### Passage given
== == ==

In Christ we can make huge, drastic, and humanly speaking unatainable aims for this new year, or each new day. In Christ we can make goals that certainly aren't SMART. With the same power working in us that worked in Christ when God raised him from the dead, we pray to grasp the ungraspable, understand the incomprehensible, and far more! We pray for power - His power, and so we may make godly resolutions knowing that we're not capable: but He's capable of doing far more than what we may dream of resolving, by his power working in us - so that He is seen to be glorious, not only in Jesus, but in Him, in the Church! [See Eph.3.14-21.]

So we pray with Paul [Colossians 1.9-14]
...that you may be filled with the knowledge of his will in all spiritual wisdom and understanding, so as to walk in a manner worthy of the Lord, fully pleasing to him, bearing fruit in every good work and increasing in the knowledge of God. May you be strengthened with all power, according to his glorious might, for all endurance and patience with joy, giving thanks to the Father, who has qualified you to share in the inheritance of the saints in light. He has delivered us from the domain of darkness and transferred us to the kingdom of his beloved Son, in whom we have redemption, the forgiveness of sins.
See excellent posts on new year's resolutions from David Powlison and Dave Bish.

1 comment:

Anonymous said...

Ur not wrong! My resolutions text for this year is Prov. 4:23. I will be labouring the other side to the point u make in preaching it - the need for effort, since as a culture as a whole we generally don't bother expending effort on things that really matter. But not without the caveat of what u've said here. The guiding principle is always Phil. 2:12-13 - work out your salvation... for it is God who works in you!

== == ==

### Jobs
1) In the passage on new year's resolutions, echo the text between "Ur not wrong!" and "works in you!", inclusive.
2) In the passage on new year's resolutions, which verse does the commenter name as the resolutions text for this year?

### Stored data
== == ==

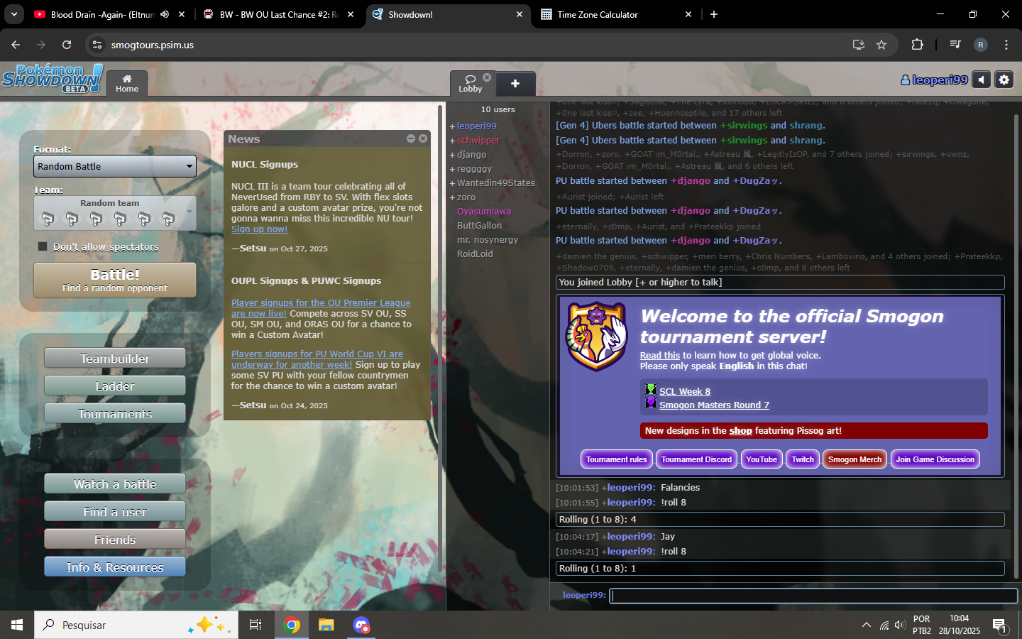
Task: Switch to the Time Zone Calculator tab
Action: [x=598, y=14]
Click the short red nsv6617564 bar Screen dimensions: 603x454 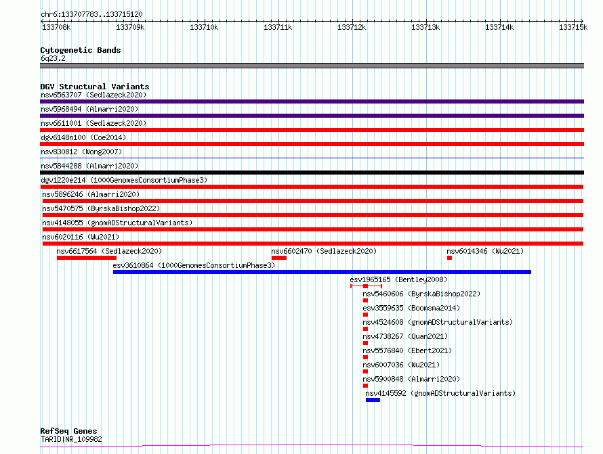[x=87, y=258]
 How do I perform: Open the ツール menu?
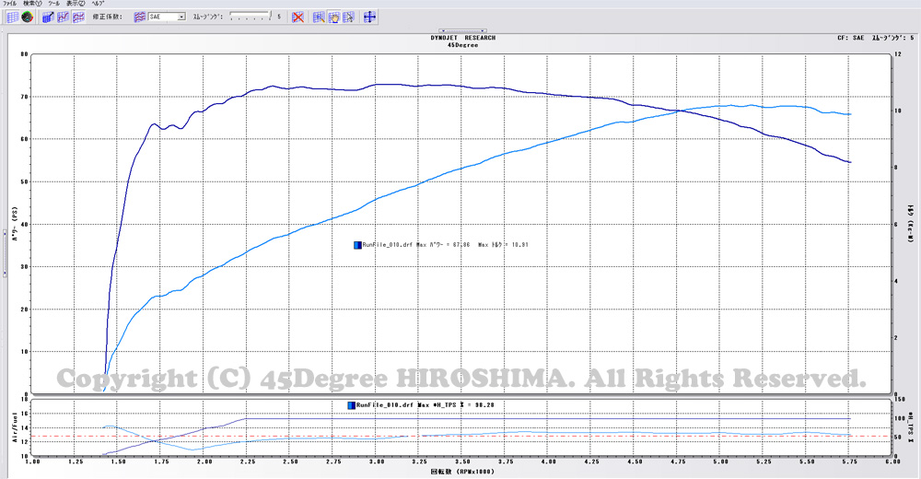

== == ==

### Task solutions
1)
Ur not wrong! My resolutions text for this year is Prov. 4:23. I will be labouring the other side to the point u make in preaching it - the need for effort, since as a culture as a whole we generally don't bother expending effort on things that really matter. But not without the caveat of what u've said here. The guiding principle is always Phil. 2:12-13 - work out your salvation... for it is God who works in you!

2) Prov. 4:23